The semiconductor, comprised of silicon is a very small material product which conducts electricity and is found in products such as computers, cellphones, appliances, and medical equipment. Recently both individual companies and representative ETFs have been moving up the ranks in various SIA reports. For example, within ETF Sectors, and under the US Equity Specialty report you will see that the 4 top ranked names all come from the semiconductor space. One of these, the iShares PHLX Semiconductor ETF (SOXX) seeks to track the investment results of an index comprised of US equities in the semiconductor sector. These US companies that design, manufacture, and distribute semiconductors include names such as Intel, Texas Instruments, Qualcomm, Nvidia, and Broadcom. Historically seen as a volatile sector, since the beginning of the year, this index is up nearly 40%.

In the past, some analysts watch this sector as a possible leading indicator for economic growth. Whether the reliability of this sector's movements are just as fallible as the Doctor Copper gauge, the recent high correlation with the broad North American markets are uncanny.

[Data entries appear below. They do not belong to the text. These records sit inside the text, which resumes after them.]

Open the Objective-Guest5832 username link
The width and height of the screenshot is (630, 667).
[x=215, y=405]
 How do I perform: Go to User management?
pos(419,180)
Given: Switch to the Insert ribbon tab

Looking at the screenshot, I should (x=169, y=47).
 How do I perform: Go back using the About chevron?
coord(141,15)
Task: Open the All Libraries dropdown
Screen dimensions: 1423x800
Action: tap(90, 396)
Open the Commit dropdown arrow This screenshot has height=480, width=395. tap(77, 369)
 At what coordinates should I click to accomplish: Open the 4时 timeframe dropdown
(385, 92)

From the chart you can see that this index has been in a strong uptrend for nearly 4 years. Hitting new all-time highs this month, SOXX is closing in on resistance at $112 and beyond that at around the $125 mark. Support currently sits at $100 and then lower at around $85. With an SMAX of 10, we are seeing near-term strength against all of the asset classes.

The chart is a mirror image of the above copper one and if looking for a hint of things to come economics wise, they are telling us two completely different stories. Instead of relying on these sort of tea leaf predictors, here at SIA we rely on the relative strength rankings to help us participate in strength and avoid weakness; when change comes, we will rotate accordingly.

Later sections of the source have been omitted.